# Problem:
Return every line from the records below that contains the word "button".

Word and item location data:
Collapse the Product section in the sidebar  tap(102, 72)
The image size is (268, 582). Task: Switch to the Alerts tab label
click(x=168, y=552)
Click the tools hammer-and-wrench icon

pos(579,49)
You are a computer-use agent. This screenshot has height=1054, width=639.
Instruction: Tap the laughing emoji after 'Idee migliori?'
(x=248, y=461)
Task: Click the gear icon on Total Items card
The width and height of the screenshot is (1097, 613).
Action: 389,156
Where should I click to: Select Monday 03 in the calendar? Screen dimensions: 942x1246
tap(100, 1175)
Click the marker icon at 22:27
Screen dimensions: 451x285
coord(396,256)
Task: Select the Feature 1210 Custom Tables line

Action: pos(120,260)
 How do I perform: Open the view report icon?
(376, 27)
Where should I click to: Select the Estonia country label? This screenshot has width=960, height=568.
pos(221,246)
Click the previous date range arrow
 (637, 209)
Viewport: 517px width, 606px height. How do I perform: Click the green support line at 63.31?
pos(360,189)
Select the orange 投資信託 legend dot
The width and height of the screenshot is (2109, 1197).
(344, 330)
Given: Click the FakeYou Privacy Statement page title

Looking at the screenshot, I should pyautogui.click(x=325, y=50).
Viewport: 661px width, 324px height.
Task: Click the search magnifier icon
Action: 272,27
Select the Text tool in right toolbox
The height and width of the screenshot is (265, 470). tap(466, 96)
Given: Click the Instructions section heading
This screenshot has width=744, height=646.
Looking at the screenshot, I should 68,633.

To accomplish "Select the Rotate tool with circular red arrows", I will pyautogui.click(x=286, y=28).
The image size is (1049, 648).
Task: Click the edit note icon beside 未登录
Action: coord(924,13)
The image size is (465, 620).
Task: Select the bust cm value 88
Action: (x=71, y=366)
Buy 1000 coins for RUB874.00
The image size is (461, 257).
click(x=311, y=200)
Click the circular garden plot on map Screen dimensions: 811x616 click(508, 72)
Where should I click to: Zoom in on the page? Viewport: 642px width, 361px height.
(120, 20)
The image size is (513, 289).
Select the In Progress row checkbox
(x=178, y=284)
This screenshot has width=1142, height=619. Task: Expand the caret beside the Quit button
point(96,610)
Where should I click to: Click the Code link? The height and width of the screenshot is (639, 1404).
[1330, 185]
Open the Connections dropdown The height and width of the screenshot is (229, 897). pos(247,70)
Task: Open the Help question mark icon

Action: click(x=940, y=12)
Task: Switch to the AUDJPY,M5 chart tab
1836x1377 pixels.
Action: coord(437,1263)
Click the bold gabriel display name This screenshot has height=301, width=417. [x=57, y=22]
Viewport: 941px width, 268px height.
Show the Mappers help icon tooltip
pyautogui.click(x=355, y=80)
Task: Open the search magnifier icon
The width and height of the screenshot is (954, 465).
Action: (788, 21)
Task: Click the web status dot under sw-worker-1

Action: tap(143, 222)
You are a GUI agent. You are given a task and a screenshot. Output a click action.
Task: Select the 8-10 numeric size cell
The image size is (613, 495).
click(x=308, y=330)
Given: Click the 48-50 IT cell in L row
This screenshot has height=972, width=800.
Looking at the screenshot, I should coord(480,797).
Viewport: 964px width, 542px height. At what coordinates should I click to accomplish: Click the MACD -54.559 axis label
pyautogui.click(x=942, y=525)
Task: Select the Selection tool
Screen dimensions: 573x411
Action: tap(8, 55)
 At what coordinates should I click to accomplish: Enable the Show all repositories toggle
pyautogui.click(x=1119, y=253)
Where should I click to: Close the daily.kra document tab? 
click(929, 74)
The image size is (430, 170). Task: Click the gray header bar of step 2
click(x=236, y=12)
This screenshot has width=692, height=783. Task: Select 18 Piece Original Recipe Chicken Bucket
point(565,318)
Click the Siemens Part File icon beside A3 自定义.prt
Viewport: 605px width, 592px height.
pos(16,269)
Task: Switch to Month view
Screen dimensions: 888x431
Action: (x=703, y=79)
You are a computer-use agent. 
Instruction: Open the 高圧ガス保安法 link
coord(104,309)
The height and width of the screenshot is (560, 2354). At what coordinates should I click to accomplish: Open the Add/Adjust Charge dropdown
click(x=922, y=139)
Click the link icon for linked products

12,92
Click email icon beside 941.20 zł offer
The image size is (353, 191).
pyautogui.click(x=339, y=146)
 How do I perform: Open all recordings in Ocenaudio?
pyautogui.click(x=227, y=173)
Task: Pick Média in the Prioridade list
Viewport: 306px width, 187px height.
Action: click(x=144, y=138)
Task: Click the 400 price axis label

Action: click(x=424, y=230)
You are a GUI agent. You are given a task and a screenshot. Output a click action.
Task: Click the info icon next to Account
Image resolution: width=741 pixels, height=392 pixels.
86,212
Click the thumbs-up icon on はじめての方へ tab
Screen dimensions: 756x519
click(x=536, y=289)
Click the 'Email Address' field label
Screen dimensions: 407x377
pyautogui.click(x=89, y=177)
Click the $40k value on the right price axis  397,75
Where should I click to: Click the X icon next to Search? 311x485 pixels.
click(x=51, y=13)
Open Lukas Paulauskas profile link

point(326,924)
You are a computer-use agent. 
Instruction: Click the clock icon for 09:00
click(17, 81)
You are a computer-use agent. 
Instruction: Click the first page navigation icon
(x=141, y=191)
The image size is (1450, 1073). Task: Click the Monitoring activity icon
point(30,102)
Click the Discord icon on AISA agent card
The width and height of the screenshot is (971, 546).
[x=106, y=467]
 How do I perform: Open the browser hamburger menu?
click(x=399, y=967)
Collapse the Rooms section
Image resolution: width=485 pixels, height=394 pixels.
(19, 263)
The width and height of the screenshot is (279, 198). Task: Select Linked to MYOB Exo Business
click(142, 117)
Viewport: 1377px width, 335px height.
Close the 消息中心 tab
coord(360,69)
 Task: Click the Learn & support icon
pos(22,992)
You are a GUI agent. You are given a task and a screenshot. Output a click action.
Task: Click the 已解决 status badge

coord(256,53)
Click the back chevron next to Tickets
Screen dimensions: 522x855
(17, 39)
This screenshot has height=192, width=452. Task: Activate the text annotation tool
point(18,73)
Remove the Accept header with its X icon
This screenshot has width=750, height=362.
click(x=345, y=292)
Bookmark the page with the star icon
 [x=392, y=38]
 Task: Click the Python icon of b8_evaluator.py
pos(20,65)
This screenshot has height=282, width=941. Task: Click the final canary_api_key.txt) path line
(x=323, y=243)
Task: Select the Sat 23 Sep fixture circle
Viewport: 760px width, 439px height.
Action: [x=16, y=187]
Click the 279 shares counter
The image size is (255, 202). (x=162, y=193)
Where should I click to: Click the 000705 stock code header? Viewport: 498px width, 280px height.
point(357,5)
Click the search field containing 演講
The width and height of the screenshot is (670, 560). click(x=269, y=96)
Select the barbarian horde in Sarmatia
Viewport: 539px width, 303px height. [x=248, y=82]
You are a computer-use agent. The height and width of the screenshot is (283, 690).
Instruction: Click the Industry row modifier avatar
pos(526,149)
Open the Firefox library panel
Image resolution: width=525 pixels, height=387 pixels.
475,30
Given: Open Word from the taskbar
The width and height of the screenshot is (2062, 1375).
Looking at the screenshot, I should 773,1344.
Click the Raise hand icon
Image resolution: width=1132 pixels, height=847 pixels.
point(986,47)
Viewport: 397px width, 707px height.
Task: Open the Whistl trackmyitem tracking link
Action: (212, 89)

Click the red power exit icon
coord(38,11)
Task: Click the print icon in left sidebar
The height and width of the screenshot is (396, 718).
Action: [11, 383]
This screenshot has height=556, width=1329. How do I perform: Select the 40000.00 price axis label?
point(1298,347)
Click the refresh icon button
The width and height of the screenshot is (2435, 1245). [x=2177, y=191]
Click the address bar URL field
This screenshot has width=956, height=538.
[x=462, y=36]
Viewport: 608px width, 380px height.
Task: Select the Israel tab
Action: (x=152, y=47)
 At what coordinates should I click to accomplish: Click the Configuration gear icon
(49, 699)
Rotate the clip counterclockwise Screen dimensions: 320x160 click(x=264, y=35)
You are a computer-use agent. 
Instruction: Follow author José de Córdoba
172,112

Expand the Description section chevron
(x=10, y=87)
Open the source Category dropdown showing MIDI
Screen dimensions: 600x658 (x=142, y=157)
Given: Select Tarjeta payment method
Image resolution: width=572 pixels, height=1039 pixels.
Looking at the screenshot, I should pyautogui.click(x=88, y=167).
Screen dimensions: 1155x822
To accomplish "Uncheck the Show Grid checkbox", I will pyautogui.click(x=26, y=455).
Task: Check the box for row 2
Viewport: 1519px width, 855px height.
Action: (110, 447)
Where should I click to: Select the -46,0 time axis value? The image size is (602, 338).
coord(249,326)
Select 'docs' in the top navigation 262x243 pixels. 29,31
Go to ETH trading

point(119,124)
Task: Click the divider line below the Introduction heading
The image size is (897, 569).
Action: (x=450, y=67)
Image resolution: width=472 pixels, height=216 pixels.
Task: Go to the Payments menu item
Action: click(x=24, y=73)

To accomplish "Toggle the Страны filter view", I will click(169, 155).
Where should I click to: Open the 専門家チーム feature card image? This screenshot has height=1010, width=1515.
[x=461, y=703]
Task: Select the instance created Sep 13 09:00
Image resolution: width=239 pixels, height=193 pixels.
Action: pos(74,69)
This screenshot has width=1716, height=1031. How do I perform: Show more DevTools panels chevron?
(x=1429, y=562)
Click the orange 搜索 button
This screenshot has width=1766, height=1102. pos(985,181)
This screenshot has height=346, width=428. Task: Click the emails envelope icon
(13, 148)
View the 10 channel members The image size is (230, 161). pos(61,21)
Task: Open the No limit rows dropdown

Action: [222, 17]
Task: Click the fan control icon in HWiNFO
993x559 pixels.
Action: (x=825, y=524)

# Completed exercise:
This screenshot has width=1142, height=619. Task: Expand the caret beside the Quit button
Click the refresh icon button
Click the orange 搜索 button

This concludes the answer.